Goals:
1) From the passage about Reich, WINZ and FantaZZZy-land, name each form it says Reich's "sex economy" diagrams took.
2) Please extend the passage about Reich, WINZ and FantaZZZy-land, writing what comes after its final sentence.

Reich’s own diagrams in this book fascinate me. In a concerted attempt to combine Marxism with a freeing of the libido, he produced “sex economy” diagrams that had a great variety of forms from, but not limited to, dynamic trees (“Structure of the armor as a result of the inter-play of dynamic forces”), to a cross between stethoscopes and female reproductive organs (“Reactive work / Sex economic work”), bent pipes (“orgasm reflex / Arc de cercle”), single-cell creatures (“plasma currents on the ameba with expansion and contraction”), globes (“The basic function of the vegetative nervous system”) and spherical membranes (“surface tension / internal pressure”). Several tonnes-worth of The Function of the Orgasm were burned by the US Food and Drug Administration in 1956 and, soon after, Reich was imprisoned for two years for contempt of an injunction to stop him selling orgone accumulators. These were cupboard-like structures of his own invention within which people could access a primordial cosmic energy that he called orgone, but that, he said, some other people call God. He died in jail of a heart attack one year into his sentence.

So I am back, in my mind, at WINZ, and marvelling at the bind of desiring to avoid work to protect “time of life” (as Antoni Negri put it in Time for Revolution) in the interests of establishing some sort of basic sanity, but losing resources and comfort at an alarming rate as soon as one even starts to think about not being socially cohesive. No wonder many practices start to resemble the paranoid survivalist activities – urgent in production values and intellectual finish – of those avoiding libido-deleting work in the service of something creepy that may have something to do with fluorescent lighting.

The specialty store I now work in part-time-casually is called FantaZZZy-land and caters to a particular subculture of people who have comingled cos-play with their sex lives; that is, they like to dress in costumes (from fiction, science fiction, fantasy, and the natural world) and go about coupling (or grouping) this way, revising archetypes in practice as they go and see fit. I think that people find in these practices relief from the personal, from the repetitive – although many like a certain sameness because of favourite cues – and from themselves and their long-term partners, not just to endure, but to transform (with gestural, yet reproachable, uncertain acts of self-kindness) what could be considered the condition of a trial. This could include, but would not be limited to monogamy, family life, employment, knowledge economies, ugliness, failure, humanity and urban planning in its myriad registers.

There has, since I started here, been a slow economic downturn meaning that there are a lot of empty shops, a depressed housing market, and a strange, in a sense squalid acceptance of mistreatment. Things run down and meanwhile the process of gentrification carries on, unrelenting, unhindered, in streets clustered nervously around decile 10 schools (schools are graded 1-10 depending on the average income of the parents in the feeder-neighbourhoods), where the children are trained to know how much each of the other children’s parents earn. Their architecture is stark and minimal, with expensive but eroding lighting systems that encourage forensic investigation of the skin. They keep away from us, repulsed, in tall, bulky vehicles, and we keep away from them.

Supplied material:
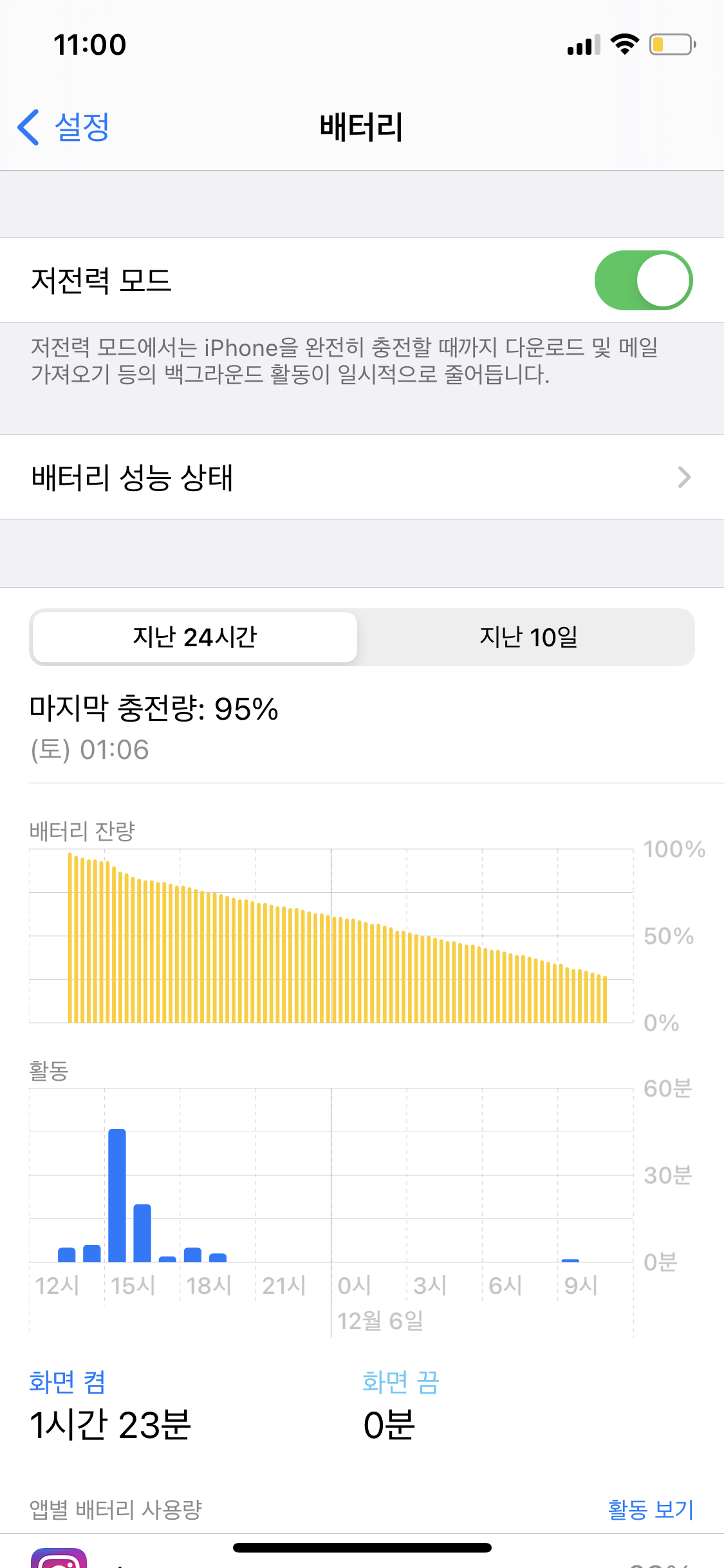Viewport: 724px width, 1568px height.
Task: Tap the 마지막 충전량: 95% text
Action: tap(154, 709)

Task results:
1)
- Dynamic trees
- A cross between stethoscopes and female reproductive organs
- Bent pipes
- Single-cell creatures
- Globes
- Spherical membranes

2)
The spaces I am drawn to are musty, un-aired from disuse and utterly unrenovated, because these are indicators that this space is off the radar. There is dust, leaves have blown in under doors and grime coats both sides of windows. There is dark wood veneer, chipped Formica, broken furniture, bare shelving, redundant lighting, dead insects and dried pools of condensation on windowsills, their paint lifting. Notes may be still affixed to vertical surfaces, birds may have worked out how to get in and vines may have sent in rays from the outside. The system wants to reinforce precariousness, the various recent economic failures increasingly appear to be manufactured in order to complete the transfer of wealth from the working classes and into the managerial elite. The best way to make money from gambling is to own the casino – all the better that risk can be transformed into fear which can be leveraged to produce more concessions. In my experience things tend to break down or run on bad energy. Money has a gravitational attraction to itself; it will always filter up. Neo-liberalism empties things out. The temptation is to reconstitute real estate as permanent, worn-out junk storage.

Alberto Toscano wrote in ‘In Praise of Negativism’ about “the idea of creation as a resistance against communication.” So we find instances of attempts to represent the reality of the situation, but at the same time resisting work, making virtue of refusing to participate fully and in good faith. The resistance here could be seen to be on the level of language, against articulate or coherent communication, as one of the spaces colonised by power. Toscano characterises language as yet another human capacity that has been “put to work” and that creating “opacities and blockages” is a valid and differently-productive response.

In ‘Resisting Language: the Silenced Voice,’ an essay in part about Napalm Death, Nicholas Bullen wrote that “The voice (the mechanism of conveying language in aural terms) becomes almost unrecognizable in this music, moving beyond the status of a site of communication and meaning to that of an object attempting to erase subject. This voice seeks a mode of communication that operates precisely through its own loss of expressive capability: it simultaneously alienates itself from expressions and expresses alienation, becoming an expression of language that is against language in the manner of glossolalia (the practice of speaking in tongues). In this process, the garbling of the larynx becomes an aural blast denuded of meaning, reducing the function of vocal chain to that of pure sounds, or pure utterance.”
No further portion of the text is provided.